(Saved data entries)
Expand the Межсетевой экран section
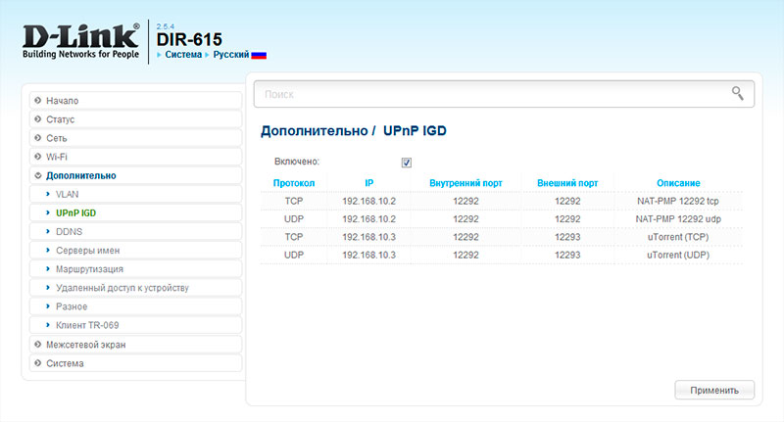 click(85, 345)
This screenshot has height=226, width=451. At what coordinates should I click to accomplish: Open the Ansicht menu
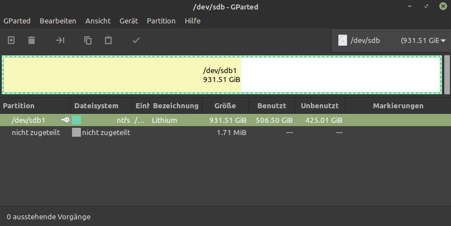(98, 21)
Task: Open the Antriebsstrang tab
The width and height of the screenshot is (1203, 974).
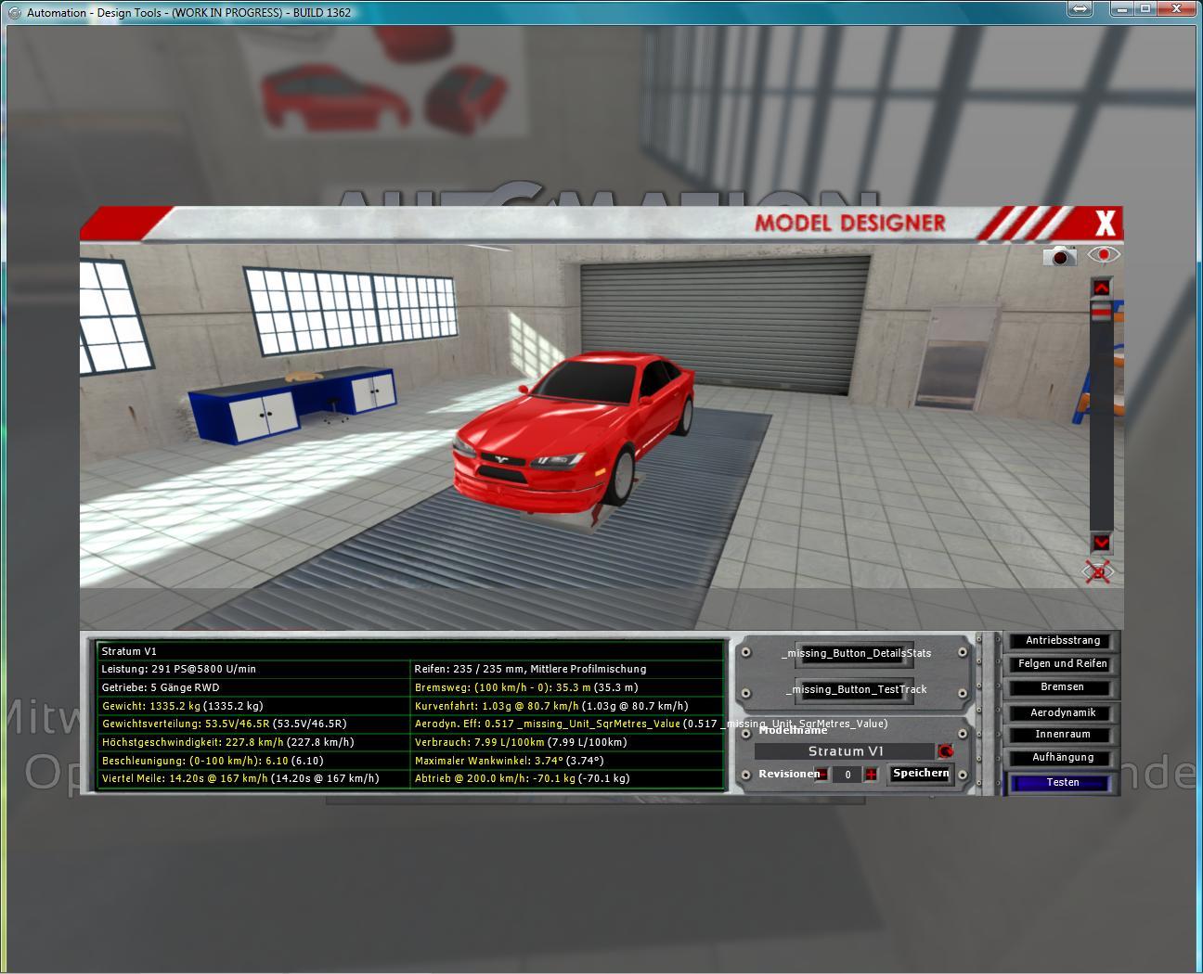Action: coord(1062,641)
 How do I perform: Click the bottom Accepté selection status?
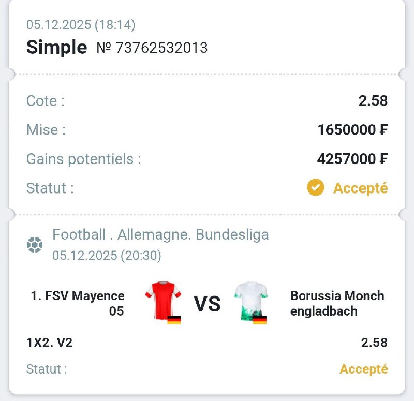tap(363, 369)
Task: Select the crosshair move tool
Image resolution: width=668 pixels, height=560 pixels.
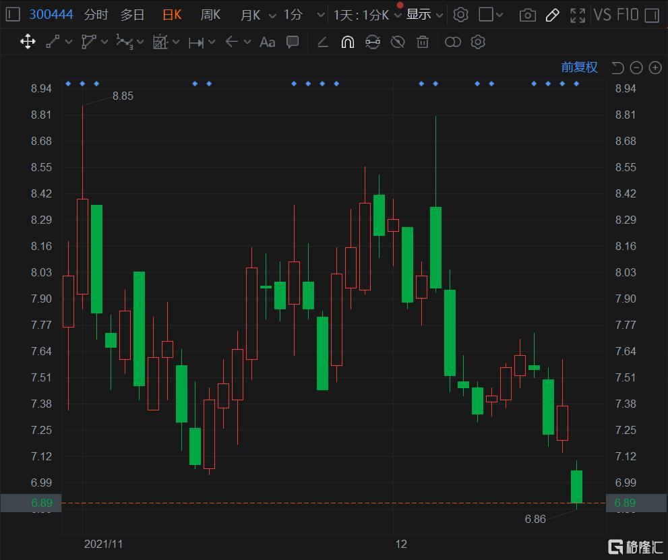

Assigned task: Print all entries exactly; skip the pictures.

Exercise output:
Expand the Межсетевой экран section
 click(85, 345)
This screenshot has height=226, width=451. At what coordinates should I click to accomplish: Open the Ansicht menu
(98, 21)
Task: Open the Antriebsstrang tab
The width and height of the screenshot is (1203, 974).
Action: coord(1062,641)
 How do I perform: Click the bottom Accepté selection status?
tap(363, 369)
Task: Select the crosshair move tool
Image resolution: width=668 pixels, height=560 pixels.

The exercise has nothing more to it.